=== Work to be completed ===
The lines to reproduce from the material below are those from the one containing "Where should I" through the one containing "Open the 成为第一个复查该产品", both included; write them out exactly and add nothing.

=== Provided records ===

☆ ☆ ☆ ☆ ☆ ☆ ☆

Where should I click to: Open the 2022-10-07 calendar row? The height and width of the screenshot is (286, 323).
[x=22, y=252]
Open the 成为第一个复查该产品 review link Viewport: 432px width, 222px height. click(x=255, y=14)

☆ ☆ ☆ ☆ ☆ ☆ ☆

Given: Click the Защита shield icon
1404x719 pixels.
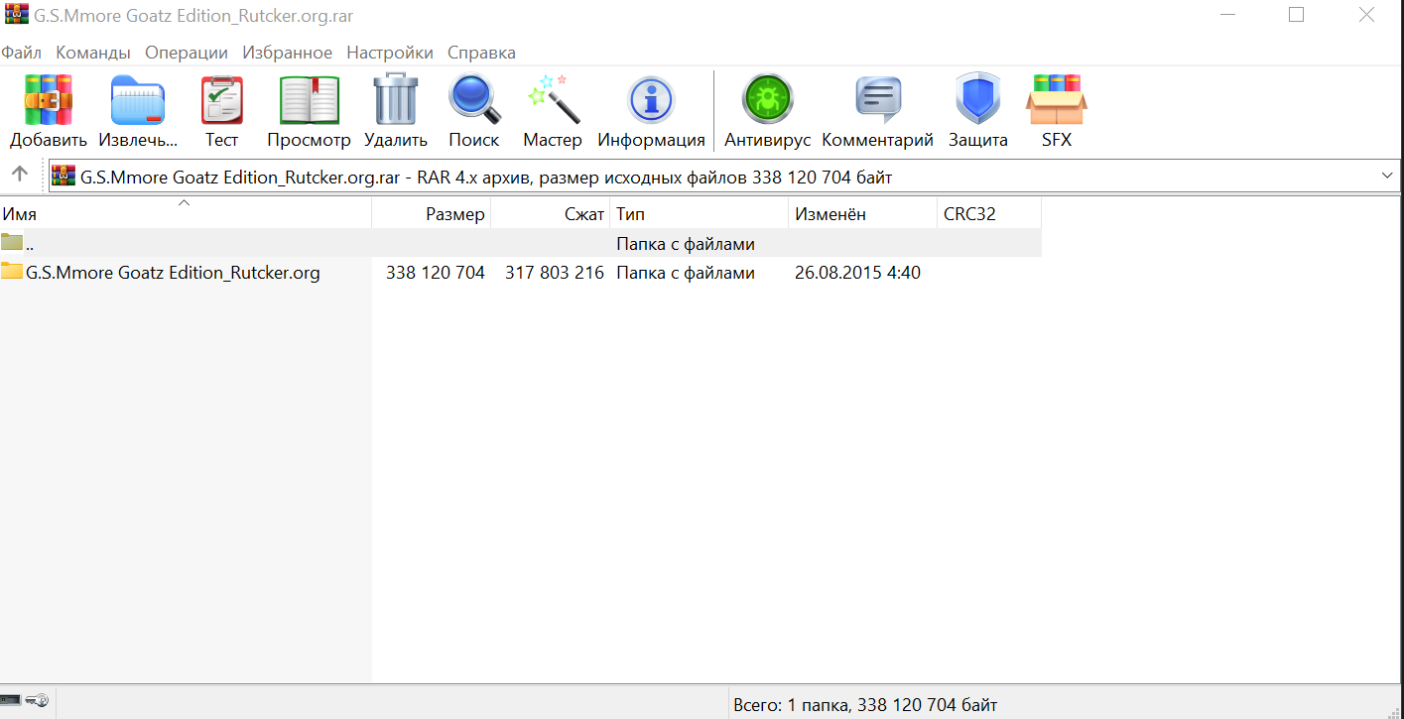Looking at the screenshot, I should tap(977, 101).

☆ ☆ ☆ ☆ ☆ ☆ ☆

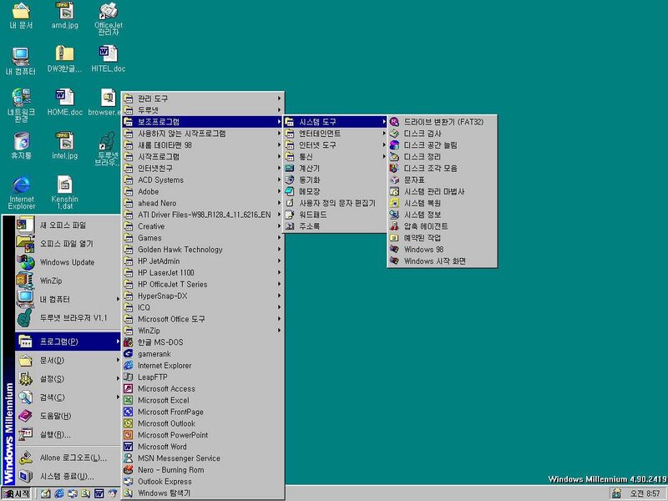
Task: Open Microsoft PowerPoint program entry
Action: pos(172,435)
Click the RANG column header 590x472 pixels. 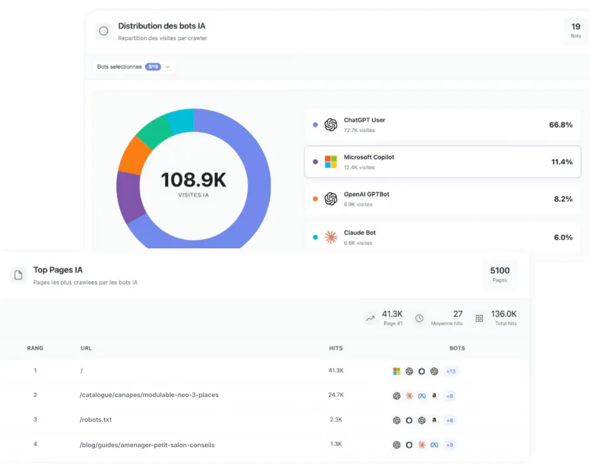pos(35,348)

☆ ☆ ☆ ☆ ☆ ☆ ☆

=== Reply ===
Where should I click to: Open the 2022-10-07 calendar row? The height and width of the screenshot is (286, 323).
[x=22, y=252]
Open the 成为第一个复查该产品 review link Viewport: 432px width, 222px height. click(x=255, y=14)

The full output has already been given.